I hope my question won't sound too crazy.
According to what I know of the Chinese and Japanese languages (not too much, actually!), it seems to me that the transcription of Japanese using kanji is the result of a fortuitous historical situation, not because those two languages are by any means close to each other (apart, of course, from the considerable number of Chinese words borrowed into Japanese -- but this is not my point here).
So I wondered whether anybody ever tried how a western language might be amenable to a transcription using kanji. After all, the Japanese were obliged to work out a rather weird combination of kanji and kana to cope with the different syntax of their language.
Indeed, English does possess some kind of "kanji" : numbers, mathematical symbols, etc.
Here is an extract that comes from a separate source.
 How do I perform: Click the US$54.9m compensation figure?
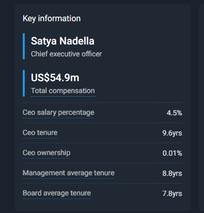tap(55, 78)
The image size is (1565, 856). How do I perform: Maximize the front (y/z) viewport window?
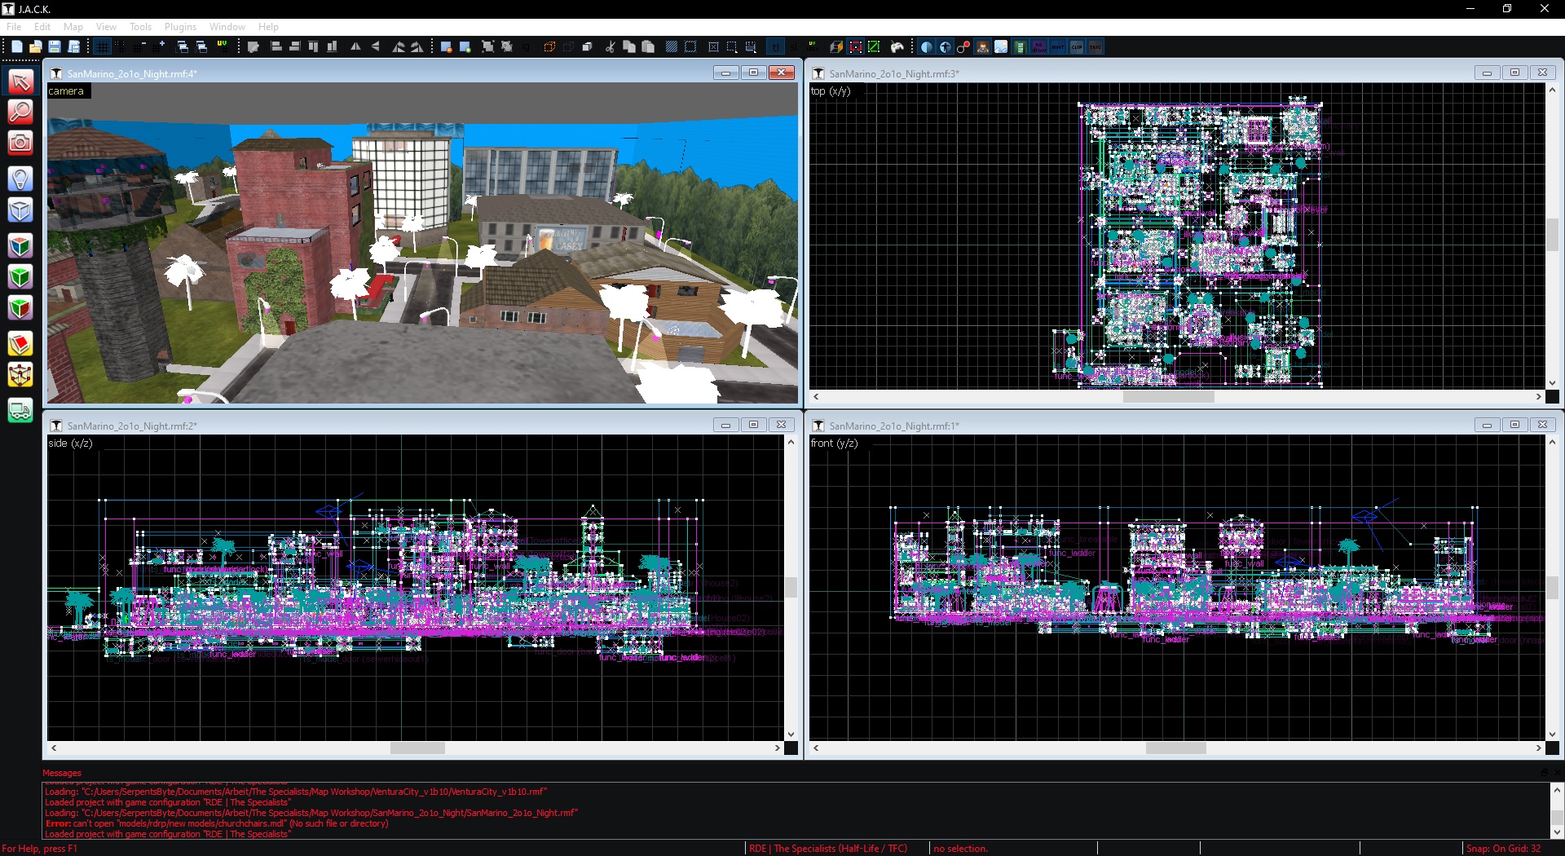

Just consider examples like :
>0 for positive
2 (two), 2nd (second), which could easily be extended to include 2ble (double), 2atomic (diatomic), or even 2sexual. Here, we have got multiple readings, just like kanji!
And why not also okurigana:
xed (multiplied), xing (multiplying) xcation, etc.
As I write these examples, it comes to my mind that flexion in English verbs is going to be a most serious difficulty. But this perhaps would no be enough to discourage an imaginative scholar…
I do not mean that here would be of any practical interest in that. Just for the sake of contemplating how a language relates to one particular writing system.
Any ideas?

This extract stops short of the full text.